━━━ Data to process

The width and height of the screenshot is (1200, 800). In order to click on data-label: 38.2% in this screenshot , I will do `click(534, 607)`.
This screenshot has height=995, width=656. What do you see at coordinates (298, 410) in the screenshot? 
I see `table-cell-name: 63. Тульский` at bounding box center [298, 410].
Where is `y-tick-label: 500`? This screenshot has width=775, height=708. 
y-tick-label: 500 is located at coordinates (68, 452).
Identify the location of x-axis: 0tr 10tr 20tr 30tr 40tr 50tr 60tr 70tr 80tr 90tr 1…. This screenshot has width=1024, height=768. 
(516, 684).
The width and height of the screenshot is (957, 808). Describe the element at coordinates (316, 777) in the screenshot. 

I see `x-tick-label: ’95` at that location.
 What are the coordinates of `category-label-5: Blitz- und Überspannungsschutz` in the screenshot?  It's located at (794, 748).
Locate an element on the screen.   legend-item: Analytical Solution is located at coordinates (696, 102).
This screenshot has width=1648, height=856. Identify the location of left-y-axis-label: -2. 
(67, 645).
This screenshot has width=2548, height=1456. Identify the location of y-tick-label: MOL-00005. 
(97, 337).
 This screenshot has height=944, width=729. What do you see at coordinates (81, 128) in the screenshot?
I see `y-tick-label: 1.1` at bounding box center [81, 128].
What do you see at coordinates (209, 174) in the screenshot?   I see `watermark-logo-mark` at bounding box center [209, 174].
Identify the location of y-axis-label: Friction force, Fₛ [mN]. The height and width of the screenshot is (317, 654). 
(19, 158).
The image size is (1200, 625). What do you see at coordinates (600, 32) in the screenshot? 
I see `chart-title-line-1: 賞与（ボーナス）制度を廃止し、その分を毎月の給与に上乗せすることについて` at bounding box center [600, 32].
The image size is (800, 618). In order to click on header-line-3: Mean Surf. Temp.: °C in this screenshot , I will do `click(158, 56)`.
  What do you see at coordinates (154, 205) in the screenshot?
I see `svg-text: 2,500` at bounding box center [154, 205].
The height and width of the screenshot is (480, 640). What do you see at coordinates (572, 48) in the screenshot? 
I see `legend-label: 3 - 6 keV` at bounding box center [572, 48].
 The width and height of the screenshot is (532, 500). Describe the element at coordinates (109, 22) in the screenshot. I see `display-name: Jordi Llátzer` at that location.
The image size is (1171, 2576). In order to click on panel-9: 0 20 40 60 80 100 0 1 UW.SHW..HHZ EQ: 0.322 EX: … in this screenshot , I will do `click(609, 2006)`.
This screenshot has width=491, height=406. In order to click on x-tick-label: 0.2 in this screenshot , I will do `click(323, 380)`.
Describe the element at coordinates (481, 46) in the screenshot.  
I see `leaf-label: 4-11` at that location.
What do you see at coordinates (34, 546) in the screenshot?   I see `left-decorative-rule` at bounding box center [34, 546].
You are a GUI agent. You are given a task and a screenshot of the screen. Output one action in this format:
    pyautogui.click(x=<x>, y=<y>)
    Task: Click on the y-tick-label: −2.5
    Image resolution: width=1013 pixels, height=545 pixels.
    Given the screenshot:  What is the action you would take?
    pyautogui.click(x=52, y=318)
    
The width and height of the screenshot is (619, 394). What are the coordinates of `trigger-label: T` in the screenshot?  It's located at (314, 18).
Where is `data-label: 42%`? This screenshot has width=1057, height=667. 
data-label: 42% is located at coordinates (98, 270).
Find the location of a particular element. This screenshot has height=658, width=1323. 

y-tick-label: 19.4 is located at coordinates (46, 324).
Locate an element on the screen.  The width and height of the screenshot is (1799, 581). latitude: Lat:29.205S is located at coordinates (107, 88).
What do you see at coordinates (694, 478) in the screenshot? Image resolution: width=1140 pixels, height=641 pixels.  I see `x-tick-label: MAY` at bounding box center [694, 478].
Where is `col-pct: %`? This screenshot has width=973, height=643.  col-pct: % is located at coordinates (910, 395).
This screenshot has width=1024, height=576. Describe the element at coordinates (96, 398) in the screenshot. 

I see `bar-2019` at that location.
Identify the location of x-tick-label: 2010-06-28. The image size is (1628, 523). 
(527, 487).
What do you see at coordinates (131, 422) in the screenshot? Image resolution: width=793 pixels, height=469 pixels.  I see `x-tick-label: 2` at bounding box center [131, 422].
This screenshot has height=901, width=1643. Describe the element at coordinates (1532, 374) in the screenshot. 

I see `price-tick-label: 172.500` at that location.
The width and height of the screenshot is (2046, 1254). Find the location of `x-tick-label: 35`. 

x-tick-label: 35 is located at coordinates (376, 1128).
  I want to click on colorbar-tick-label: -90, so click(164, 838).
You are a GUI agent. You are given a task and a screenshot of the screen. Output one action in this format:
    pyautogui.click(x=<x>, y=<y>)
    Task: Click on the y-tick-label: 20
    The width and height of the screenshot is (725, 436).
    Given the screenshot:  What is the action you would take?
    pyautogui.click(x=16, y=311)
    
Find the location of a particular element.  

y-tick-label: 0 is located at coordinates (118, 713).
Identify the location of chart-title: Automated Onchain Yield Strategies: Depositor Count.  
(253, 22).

━━━━━━

Copy out every one of the records above word for word, keeping each line unchanged and in its original order.

> [Finished task]
The width and height of the screenshot is (1200, 800). In order to click on data-label: 38.2% in this screenshot , I will do `click(534, 607)`.
This screenshot has height=995, width=656. What do you see at coordinates (298, 410) in the screenshot? 
I see `table-cell-name: 63. Тульский` at bounding box center [298, 410].
Where is `y-tick-label: 500`? This screenshot has width=775, height=708. 
y-tick-label: 500 is located at coordinates (68, 452).
Identify the location of x-axis: 0tr 10tr 20tr 30tr 40tr 50tr 60tr 70tr 80tr 90tr 1…. This screenshot has width=1024, height=768. 
(516, 684).
The width and height of the screenshot is (957, 808). Describe the element at coordinates (316, 777) in the screenshot. 

I see `x-tick-label: ’95` at that location.
 What are the coordinates of `category-label-5: Blitz- und Überspannungsschutz` in the screenshot?  It's located at (794, 748).
Locate an element on the screen.   legend-item: Analytical Solution is located at coordinates (696, 102).
This screenshot has width=1648, height=856. Identify the location of left-y-axis-label: -2. 
(67, 645).
This screenshot has width=2548, height=1456. Identify the location of y-tick-label: MOL-00005. 
(97, 337).
 This screenshot has height=944, width=729. What do you see at coordinates (81, 128) in the screenshot?
I see `y-tick-label: 1.1` at bounding box center [81, 128].
What do you see at coordinates (209, 174) in the screenshot?   I see `watermark-logo-mark` at bounding box center [209, 174].
Identify the location of y-axis-label: Friction force, Fₛ [mN]. The height and width of the screenshot is (317, 654). 
(19, 158).
The image size is (1200, 625). What do you see at coordinates (600, 32) in the screenshot? 
I see `chart-title-line-1: 賞与（ボーナス）制度を廃止し、その分を毎月の給与に上乗せすることについて` at bounding box center [600, 32].
The image size is (800, 618). In order to click on header-line-3: Mean Surf. Temp.: °C in this screenshot , I will do `click(158, 56)`.
  What do you see at coordinates (154, 205) in the screenshot?
I see `svg-text: 2,500` at bounding box center [154, 205].
The height and width of the screenshot is (480, 640). What do you see at coordinates (572, 48) in the screenshot? 
I see `legend-label: 3 - 6 keV` at bounding box center [572, 48].
 The width and height of the screenshot is (532, 500). Describe the element at coordinates (109, 22) in the screenshot. I see `display-name: Jordi Llátzer` at that location.
The image size is (1171, 2576). In order to click on panel-9: 0 20 40 60 80 100 0 1 UW.SHW..HHZ EQ: 0.322 EX: … in this screenshot , I will do `click(609, 2006)`.
This screenshot has width=491, height=406. In order to click on x-tick-label: 0.2 in this screenshot , I will do `click(323, 380)`.
Describe the element at coordinates (481, 46) in the screenshot.  
I see `leaf-label: 4-11` at that location.
What do you see at coordinates (34, 546) in the screenshot?   I see `left-decorative-rule` at bounding box center [34, 546].
You are a GUI agent. You are given a task and a screenshot of the screen. Output one action in this format:
    pyautogui.click(x=<x>, y=<y>)
    Task: Click on the y-tick-label: −2.5
    Image resolution: width=1013 pixels, height=545 pixels.
    Given the screenshot:  What is the action you would take?
    pyautogui.click(x=52, y=318)
    
The width and height of the screenshot is (619, 394). What are the coordinates of `trigger-label: T` in the screenshot?  It's located at (314, 18).
Where is `data-label: 42%`? This screenshot has width=1057, height=667. 
data-label: 42% is located at coordinates (98, 270).
Find the location of a particular element. This screenshot has height=658, width=1323. 

y-tick-label: 19.4 is located at coordinates (46, 324).
Locate an element on the screen.  The width and height of the screenshot is (1799, 581). latitude: Lat:29.205S is located at coordinates (107, 88).
What do you see at coordinates (694, 478) in the screenshot? Image resolution: width=1140 pixels, height=641 pixels.  I see `x-tick-label: MAY` at bounding box center [694, 478].
Where is `col-pct: %`? This screenshot has width=973, height=643.  col-pct: % is located at coordinates (910, 395).
This screenshot has width=1024, height=576. Describe the element at coordinates (96, 398) in the screenshot. 

I see `bar-2019` at that location.
Identify the location of x-tick-label: 2010-06-28. The image size is (1628, 523). 
(527, 487).
What do you see at coordinates (131, 422) in the screenshot? Image resolution: width=793 pixels, height=469 pixels.  I see `x-tick-label: 2` at bounding box center [131, 422].
This screenshot has height=901, width=1643. Describe the element at coordinates (1532, 374) in the screenshot. 

I see `price-tick-label: 172.500` at that location.
The width and height of the screenshot is (2046, 1254). Find the location of `x-tick-label: 35`. 

x-tick-label: 35 is located at coordinates (376, 1128).
  I want to click on colorbar-tick-label: -90, so click(164, 838).
You are a GUI agent. You are given a task and a screenshot of the screen. Output one action in this format:
    pyautogui.click(x=<x>, y=<y>)
    Task: Click on the y-tick-label: 20
    The width and height of the screenshot is (725, 436).
    Given the screenshot:  What is the action you would take?
    pyautogui.click(x=16, y=311)
    
Find the location of a particular element.  

y-tick-label: 0 is located at coordinates (118, 713).
Identify the location of chart-title: Automated Onchain Yield Strategies: Depositor Count.  
(253, 22).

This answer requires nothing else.